By: Alex Slaymaker
I spent part of my summer working as Georgetown University’s research fellow in the 2013 Ivy Plus Sustainability Research Collaborative. There were multiple areas of concentration within the Collaborative framework to choose from; however, an exploratory conversation with my supervisor at Georgetown illuminated shared interests. Georgetown is very much interested in exploring organic waste diversion methods utilized in higher education, and I am very passionate about waste minimization and diversion.
Although everyone may not celebrate when they receive news they will be spending the majority of their summer researching organic waste, I was elated. Organic waste intrigues me because it is a comparatively easy problem to solve with known and economically feasible solutions. As with many simple and complex problems, the largest barrier is behavior change.
My first step was to conduct a comprehensive literature review and annotated bibliography on the subject of front-end post-consumer organic source separation. This jargon-dense phrase refers to a type of waste diversion that requires the waste generator to separate organic waste, recyclables and trash into different bins. This research illuminated a gap in the literature, which led to formation of the following research question: What are the most significant enabling factors associated with the successful implementation of front-end post-consumer organics source separation programs on college campuses?
After discussing possible methods of answering this question, my supervisor and I decided an online survey proved the most logical method to gather quantitative and qualitative data from a large number of universities across the nation.
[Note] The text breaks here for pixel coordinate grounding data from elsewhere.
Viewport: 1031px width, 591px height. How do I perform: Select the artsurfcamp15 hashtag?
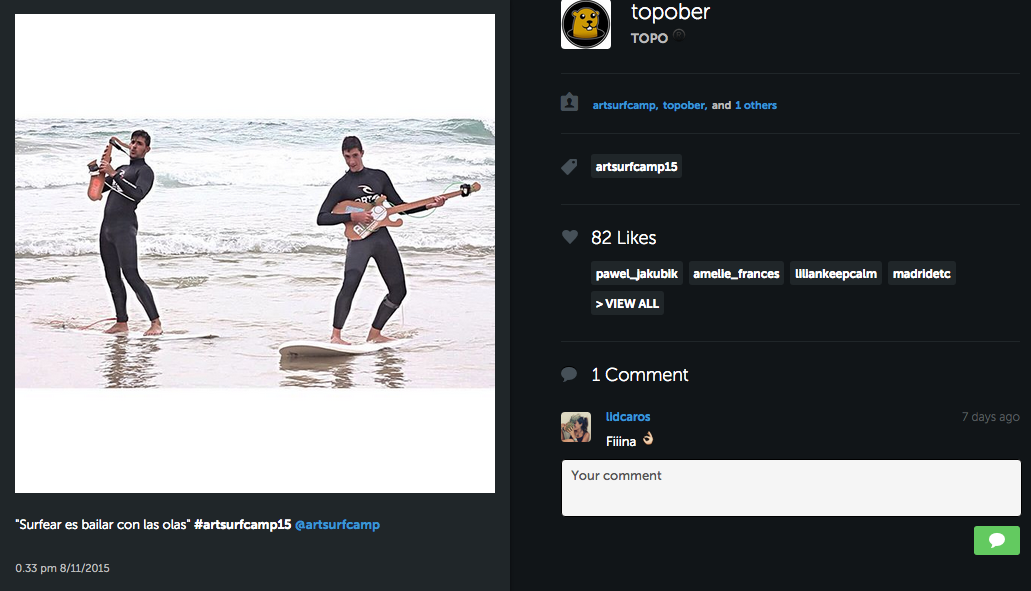click(x=636, y=166)
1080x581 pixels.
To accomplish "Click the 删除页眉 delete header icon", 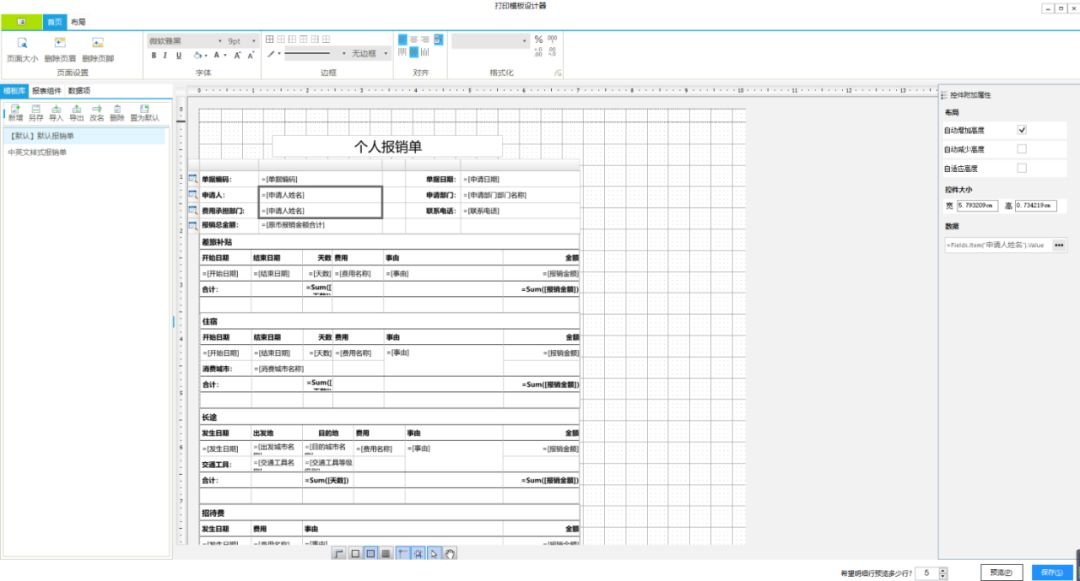I will click(x=60, y=44).
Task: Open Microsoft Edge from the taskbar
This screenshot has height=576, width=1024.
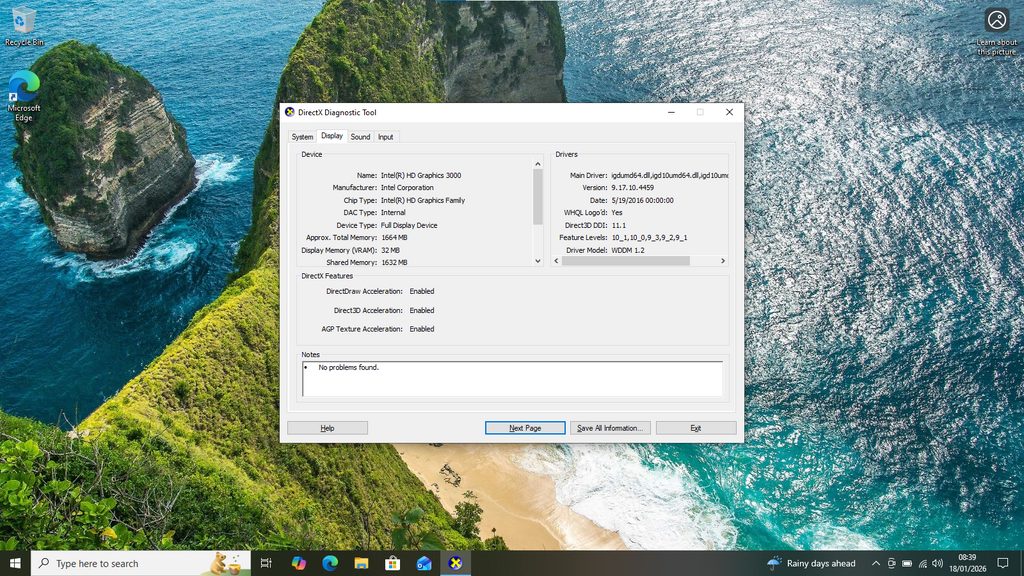Action: (329, 563)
I identified the survey population based on specific characteristics such as waste diversion method, length of program, and availability of data. After finalizing the survey based on feedback from a trial, I was confident the content and methods would provide quality data. Unfortunately, my contract ended in August and I had to pass the survey distribution and analysis portion of this research to a group of Georgetown students. At the end of the program, I was able to show my work to my fellow Ivy-Plus researchers through a cyberconference. I was honored to present my work among such talented individuals, but was disappointed I couldn’t see the project to completion.
This summer was very challenging and required me to learn how to do many new tasks without showing my inexperience. My experience allowed me to live with my brother on Andrews Air Force Base and explore Washington, D.C., a city I have grown very fond of. Working in areas related to sustainability can sometimes be disheartening and overwhelming. This summer proved to me that brilliant people are not only identifying problems, but also finding and implementing solutions. Freshly inspired, I returned to Ohio University excited for my final year and determined to help build a better, cleaner, healthier future.